The Co-op Bookshop, which sells textbooks and other merchandise at the University of Sydney and other universities around the country, has rebuffed student efforts to make the organisation more transparent and accountable.
At an annual general meeting held today in Wyong on the Central Coast, a group of students from the University of Sydney, Western Sydney University, the University of Technology Sydney, the University of Melbourne, and the University of Newcastle attempted to remove the current directors of the Co-op.
Students attempted to wrest control of the organisation by marshalling a majority of votes at the annual general meeting.
All members — everyone who pays $25 for a membership card in first year for dubious discounts on textbooks — are entitled to a vote.
However, though student members of the Co-op who physically attended the meeting appear to have been entitled to a vote, all of the proxies they had registered were declared invalid due to “not being duly received”.
This disallowed the student contingent a majority in the meeting, leaving students as unsuccessful as in 2004, when a group of USyd students made a similar attempt.
Had students controlled a majority of votes, they may have been able to reject directors’ remuneration package.
Media were also banned from recording or live-tweeting the meeting.
Daniel Ergas, co-general secretary of the University of Sydney Students’ Representative Council told Farrago that “The ultimate aim of the campaign is to fix the Co-op, and reorient it to its main mission: helping students save money. We can only achieve that if it is run by students and academics, for students and academics. It’s a co-operative, not a playground for corporate wannabes”.

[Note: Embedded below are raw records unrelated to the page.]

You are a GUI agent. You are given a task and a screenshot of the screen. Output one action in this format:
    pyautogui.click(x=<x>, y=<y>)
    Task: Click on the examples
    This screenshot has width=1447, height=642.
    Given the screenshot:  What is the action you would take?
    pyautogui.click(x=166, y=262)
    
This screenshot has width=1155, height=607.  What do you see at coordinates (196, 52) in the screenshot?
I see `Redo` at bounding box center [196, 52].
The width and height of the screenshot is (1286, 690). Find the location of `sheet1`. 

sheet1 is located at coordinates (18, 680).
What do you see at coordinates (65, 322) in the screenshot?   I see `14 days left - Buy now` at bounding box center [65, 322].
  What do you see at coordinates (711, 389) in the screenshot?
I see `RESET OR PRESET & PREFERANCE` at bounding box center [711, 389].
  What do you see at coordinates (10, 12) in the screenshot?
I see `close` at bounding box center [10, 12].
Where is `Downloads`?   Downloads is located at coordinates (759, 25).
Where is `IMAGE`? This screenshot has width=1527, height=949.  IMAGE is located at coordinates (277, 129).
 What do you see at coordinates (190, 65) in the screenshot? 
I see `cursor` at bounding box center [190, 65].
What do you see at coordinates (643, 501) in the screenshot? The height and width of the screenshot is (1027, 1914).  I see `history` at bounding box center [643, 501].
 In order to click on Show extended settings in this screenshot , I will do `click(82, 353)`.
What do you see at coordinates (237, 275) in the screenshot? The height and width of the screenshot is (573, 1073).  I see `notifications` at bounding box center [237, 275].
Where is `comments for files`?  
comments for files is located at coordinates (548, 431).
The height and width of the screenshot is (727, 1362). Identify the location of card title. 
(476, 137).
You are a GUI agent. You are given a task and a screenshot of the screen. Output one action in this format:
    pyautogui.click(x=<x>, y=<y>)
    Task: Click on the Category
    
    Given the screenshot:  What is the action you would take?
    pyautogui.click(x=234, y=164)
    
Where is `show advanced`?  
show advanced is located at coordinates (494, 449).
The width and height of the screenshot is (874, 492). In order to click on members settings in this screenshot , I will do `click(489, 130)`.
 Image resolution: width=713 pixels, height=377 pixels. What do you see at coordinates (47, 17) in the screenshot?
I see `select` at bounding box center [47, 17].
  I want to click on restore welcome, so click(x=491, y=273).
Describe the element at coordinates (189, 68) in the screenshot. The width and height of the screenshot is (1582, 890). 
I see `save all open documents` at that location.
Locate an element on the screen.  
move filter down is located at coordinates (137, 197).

The Co-op was originally founded to help students afford low-cost textbooks but has become corporatised in the last two decades, a Farrago investigation found, with few benefits flowing to students.
The Co-op still earned $36 million gross profit on over $130 million in revenue in the last financial year. After tax and expenses however, it lost almost $2 million.
In the same year, directors were paid a total of $330,000.
In answer to questions pertaining to the undisclosed salary of the secretary, Talal Yassine, Yassine himself maintained that neither he nor the Co-op were legally required to disclose such information.
Responding to an allegation that the meeting was held much later than legally required by the Australian National Cooperatives Law, which governs businesses operating under a cooperative structure, Yassine asserted that all relevant requirements had been met.
Ergas, who helped organise today’s student contingent under the name “Take Back Our Co-op”, contends that Yassine’s comments with regard to the legality of the Co-op’s behaviour are questionable.
“Their refusal to accept our proxies means we have an avenue to pursue legal action,” Ergas said, suggesting that the refusal to allow the student’s proxies may be in violation of the Cooperatives National Law.
The meeting was declared closed at 4:25pm as students continued to ask the secretary why their proxies had been declared invalid, to no substantive response.